Sous Vide Egg Bites are the new item on Starbucks’ menu. Reportedly Starbucks got so many requests for egg sandwiches sans bread that they came up with a breadless egg choice. Each order of Egg Bites consists of two little discs of egg, about three bites each. They come in Bacon & Gruyere (shown), and Egg White & Red Pepper.
They are cooked “sous vide,” a method that is growing in popularity. “Sous vide” means “under vacuum,” and refers to the fact that foods to be cooked this way are vacuum sealed in plastic, then immersed in a water bath that holds a very steady temperature no higher than the desired temperature of the finished dish. Starbucks puts the egg mixture, cheese, and other ingredients in little molds before vacuum-sealing. After all, if you just put beaten eggs in a plastic bag, then put it in a vacuum sealer, you’d make an awful mess.
Anyway, the result is little bits of eggy food that can be rewarmed in the microwave, and eaten with the fingers or a plastic fork. The texture is described as “velvety.” I have tried the Bacon & Gruyere Sous Vide Egg Bites, and the adjective is apt. The tender texture apparently comes from cooking sous vide.

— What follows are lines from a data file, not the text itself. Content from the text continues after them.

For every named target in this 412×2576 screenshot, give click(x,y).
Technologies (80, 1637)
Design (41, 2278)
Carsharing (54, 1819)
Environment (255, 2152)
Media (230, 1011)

The Bacon & Gruyere SVEBs are quite tasty. (I have not tried the Egg White & Red Pepper Sous Vide Egg Bites because I am opposed to the very notion of throwing away egg yolks. That’s where all the vitamins are.)
Unfortunately, two Bacon & Gruyere SVEGs — a serving — contain 9 grams of carbohydrate, none of it fiber. I assume this is because they contain both potato starch and rice starch, though no wheat, and I’m guessing no gluten. Too, the first ingredient on the list is cottage cheese, the carb count of which varies from brand to brand. If I’m eating out, I’d rather take the time to get a couple of fried or scrambled eggs and a side of bacon, hold the extra carbs.
But that’s me. I’m asking you: Have you tried Egg Bites? Would you try them? If you have, did you like them? Under what circumstances would these be your breakfast of choice? Would you eat ’em at Starbucks, or take them to go? Enquiring cookbook authors want to know.